WHAT TO PRODUCE
Give the data below again exactly, and drop each picture from it.

STUDY MATERIAL
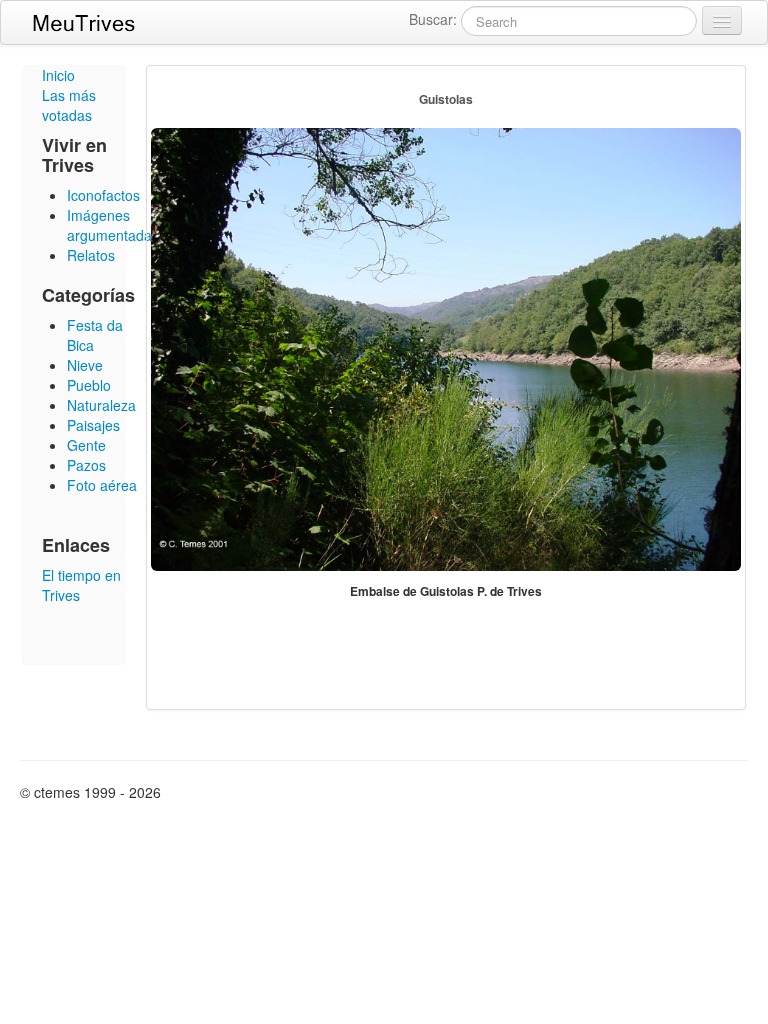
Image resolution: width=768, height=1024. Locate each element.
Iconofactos (103, 195)
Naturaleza (101, 405)
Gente (86, 445)
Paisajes (93, 425)
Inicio (58, 75)
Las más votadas (69, 105)
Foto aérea (102, 485)
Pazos (86, 465)
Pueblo (89, 385)
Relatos (91, 255)
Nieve (85, 365)
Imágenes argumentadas (113, 225)
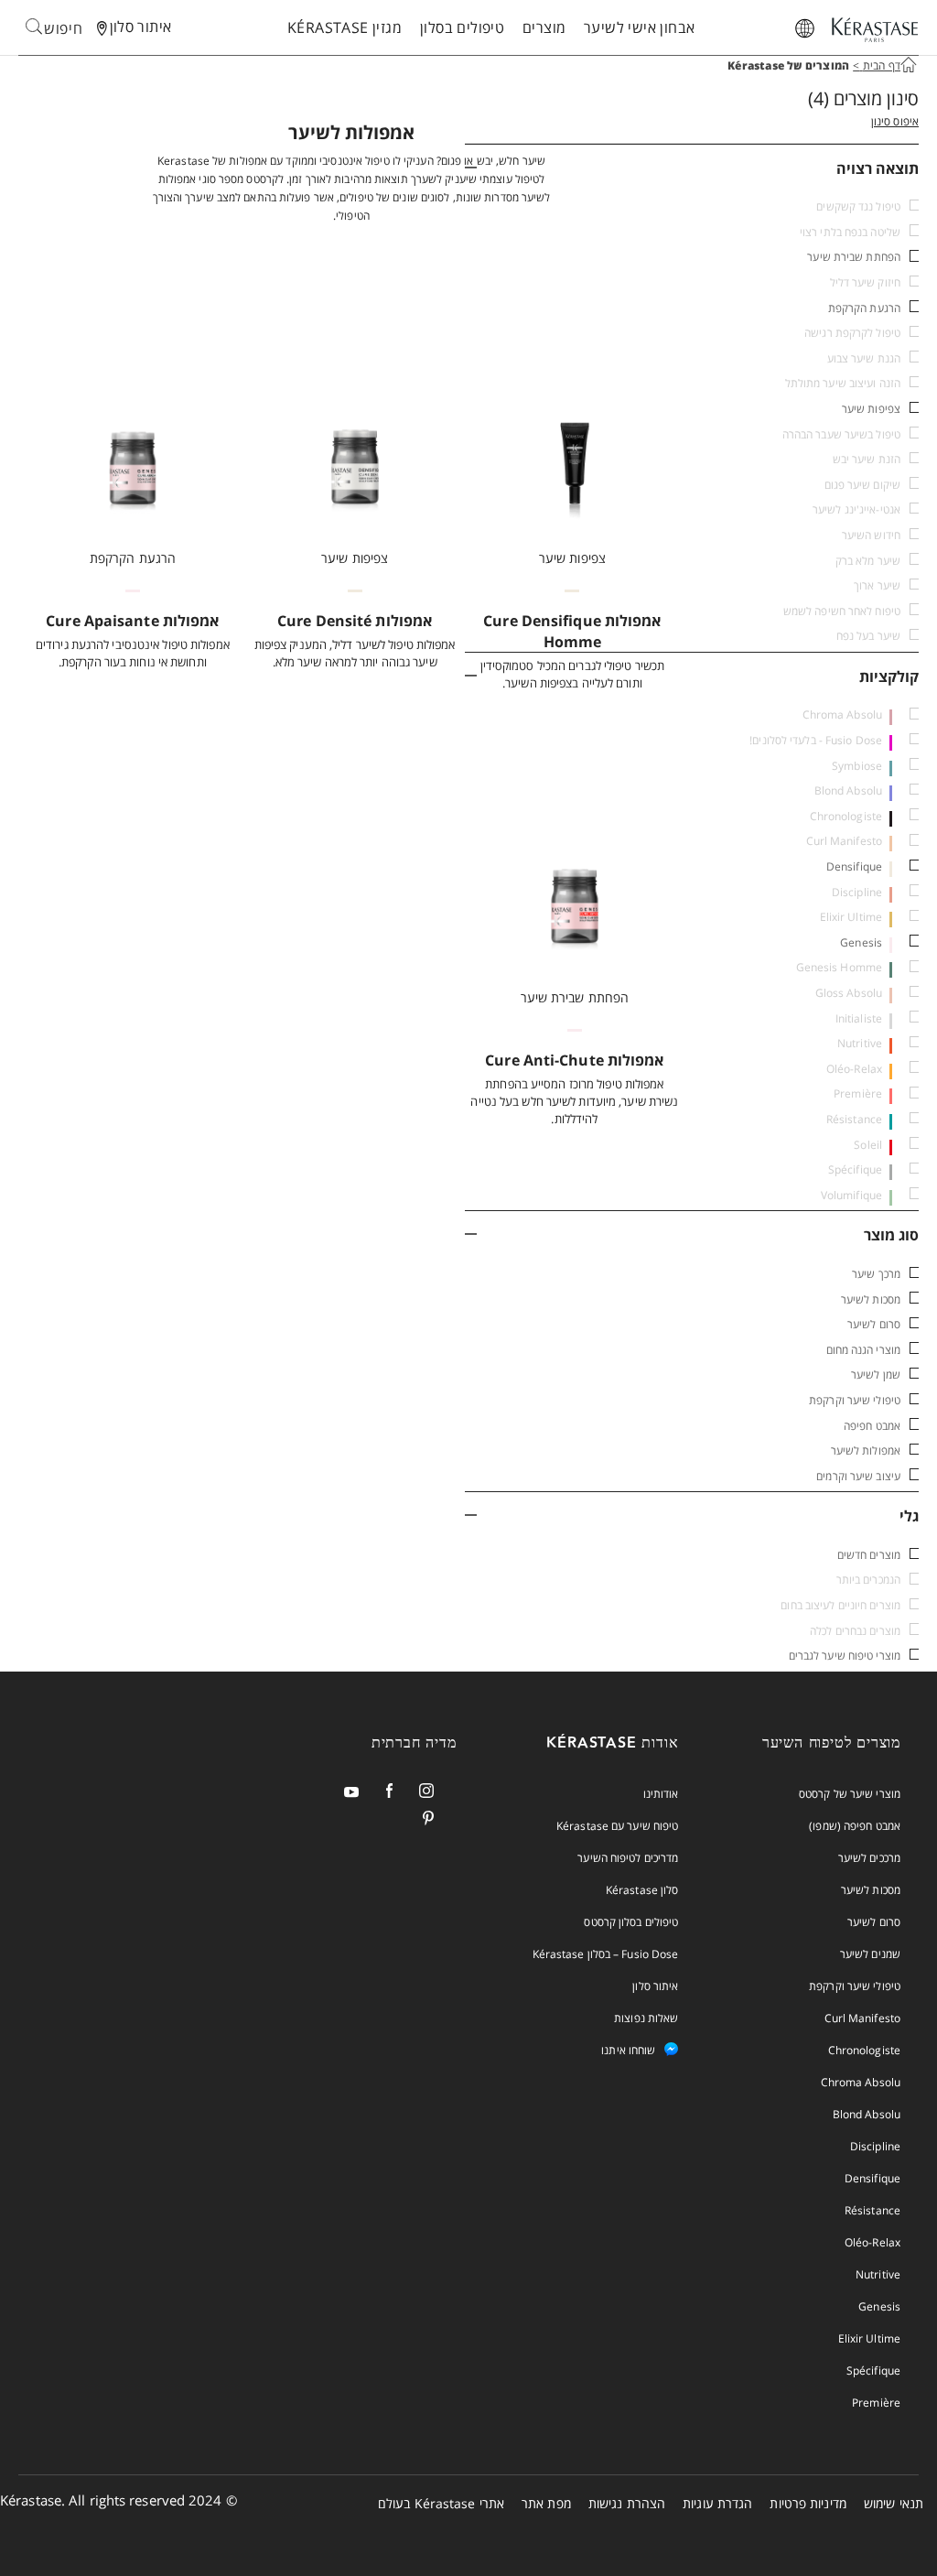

ANSWER TO THE EXERCISE
Image resolution: width=768, height=1024. Locate each element.
Iconofactos (103, 195)
Naturaleza (101, 405)
Gente (86, 445)
Paisajes (93, 425)
Inicio (58, 75)
Las más votadas (69, 105)
Foto aérea (102, 485)
Pazos (86, 465)
Pueblo (89, 385)
Relatos (91, 255)
Nieve (85, 365)
Imágenes argumentadas (113, 225)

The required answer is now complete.